Extrait du texte:

%%

État de droit
L’État de droit (Rechtsstaat, en allemand) est une doctrine empruntée à la jurisprudence allemande, qui désigne un système institutionnel dans lequel la puissance publique doit respecter le droit. L'État de droit se veut l'opposé de la notion d'État fondée sur l'utilisation arbitraire du pouvoir (Obrigkeitsstaat) et il est très étroitement lié au respect de la hiérarchie des normes, de la séparation des pouvoirs et des droits fondamentaux. Le juriste autrichien Hans Kelsen a redéfini la notion d'État de droit au début du XXe siècle, comme un « État dans lequel les normes juridiques sont hiérarchisées de telle sorte que sa puissance s'en trouve limitée ». Dans ce modèle, chaque règle tire sa validité de sa conformité aux règles supérieures[1].
Il ne faut pas confondre état de droit et État de droit : « Rousseau imagine le passage de l’état de nature à l’état de droit mais La République française est un État de droit »[2]. L'état de droit s'oppose à l'état de nature, alors que l'État de droit désigne le système ci-dessus défini.
Conditions de l'État de droit
L'État de droit suppose le respect de la hiérarchie des normes, l'égalité devant le droit et l'indépendance de la justice.
Respect de la hiérarchie des normes
L'existence d'une hiérarchie des normes constitue l'une des plus importantes garanties de l'État de droit. Dans ce cadre, les compétences des différents organes de l'État doivent être précisément définies et les normes qu'ils édictent ne sont valables qu'à condition de respecter l'ensemble des normes de droit supérieures. Au sommet de cet ensemble pyramidal figure la Constitution, suivie des engagements internationaux, de la loi, puis des règlements. À la base de la pyramide figurent les décisions administratives ou les conventions entre personnes de droit privé. Cet ordonnancement juridique s'impose à l'ensemble des personnes juridiques.
L'État, pas plus qu'un particulier, ne peut ainsi méconnaître le principe de légalité : toute norme, toute décision qui ne respecteraient pas un principe supérieur seraient en effet susceptibles d'encourir une sanction juridique. L'État, qui a compétence pour édicter le droit, se trouve ainsi lui-même soumis aux règles juridiques, dont la fonction de régulation est ainsi affirmée et légitimée. Le contrôle de constitutionnalité consiste à vérifier qu'une loi est conforme à la Constitution (texte supérieur à la loi dans la hiérarchie des normes), alors que le contrôle de conventionnalité consiste à contrôler la validité d'une norme nationale au regard d'une convention internationale.
Égalité devant le droit
L'égalité des sujets devant le droit - ou l'isonomie - constitue la deuxième condition de l'état de droit. Celui-ci implique en effet que tout individu, toute organisation, puissent contester l'application d'une norme juridique, dès lors que celle-ci n'est pas conforme à une norme supérieure. Les individus et les organisations reçoivent en conséquence la qualité de personne juridique : on parle de personne physique dans le premier cas, de personne morale, dans le second.

%%

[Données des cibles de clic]

%%

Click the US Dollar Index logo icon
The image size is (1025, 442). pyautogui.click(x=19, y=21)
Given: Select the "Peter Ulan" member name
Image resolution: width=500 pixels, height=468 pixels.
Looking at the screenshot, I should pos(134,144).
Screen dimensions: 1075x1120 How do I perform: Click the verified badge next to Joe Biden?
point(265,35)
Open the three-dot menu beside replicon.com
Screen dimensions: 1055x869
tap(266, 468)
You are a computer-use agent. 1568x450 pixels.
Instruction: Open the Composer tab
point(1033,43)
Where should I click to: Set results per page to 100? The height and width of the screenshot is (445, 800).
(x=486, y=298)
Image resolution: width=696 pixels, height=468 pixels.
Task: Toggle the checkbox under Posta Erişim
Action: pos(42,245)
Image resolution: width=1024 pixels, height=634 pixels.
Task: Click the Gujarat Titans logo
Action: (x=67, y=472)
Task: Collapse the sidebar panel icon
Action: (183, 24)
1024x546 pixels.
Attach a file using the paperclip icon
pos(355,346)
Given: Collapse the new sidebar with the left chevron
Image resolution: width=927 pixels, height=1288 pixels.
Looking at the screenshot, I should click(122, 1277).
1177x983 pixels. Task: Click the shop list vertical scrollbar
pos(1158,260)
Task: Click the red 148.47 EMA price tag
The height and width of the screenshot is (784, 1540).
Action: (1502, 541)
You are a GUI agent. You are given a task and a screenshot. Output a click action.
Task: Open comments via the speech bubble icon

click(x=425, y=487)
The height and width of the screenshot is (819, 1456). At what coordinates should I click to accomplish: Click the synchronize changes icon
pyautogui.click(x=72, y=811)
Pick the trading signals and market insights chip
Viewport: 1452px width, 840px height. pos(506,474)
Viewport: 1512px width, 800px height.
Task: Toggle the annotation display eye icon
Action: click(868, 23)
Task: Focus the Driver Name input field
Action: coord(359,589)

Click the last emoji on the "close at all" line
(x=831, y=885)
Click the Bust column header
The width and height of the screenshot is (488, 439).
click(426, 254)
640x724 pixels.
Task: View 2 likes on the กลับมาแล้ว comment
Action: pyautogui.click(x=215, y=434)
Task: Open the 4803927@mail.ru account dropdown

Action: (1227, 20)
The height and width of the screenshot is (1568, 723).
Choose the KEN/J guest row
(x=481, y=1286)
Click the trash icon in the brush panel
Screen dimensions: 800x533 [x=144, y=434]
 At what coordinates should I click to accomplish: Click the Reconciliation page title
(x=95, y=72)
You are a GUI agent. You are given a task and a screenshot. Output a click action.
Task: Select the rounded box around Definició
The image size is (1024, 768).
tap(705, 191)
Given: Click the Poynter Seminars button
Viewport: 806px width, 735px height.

%%

Travail demandé: Traduisez en anglais cette phrase du texte sur l'État de droit : « L'État de droit suppose le respect de la hiérarchie des normes, l'égalité devant le droit et l'indépendance de la justice. »

Corrigé détaillé: The rule of law presupposes respect for the hierarchy of norms, equality before the law, and the independence of the judiciary.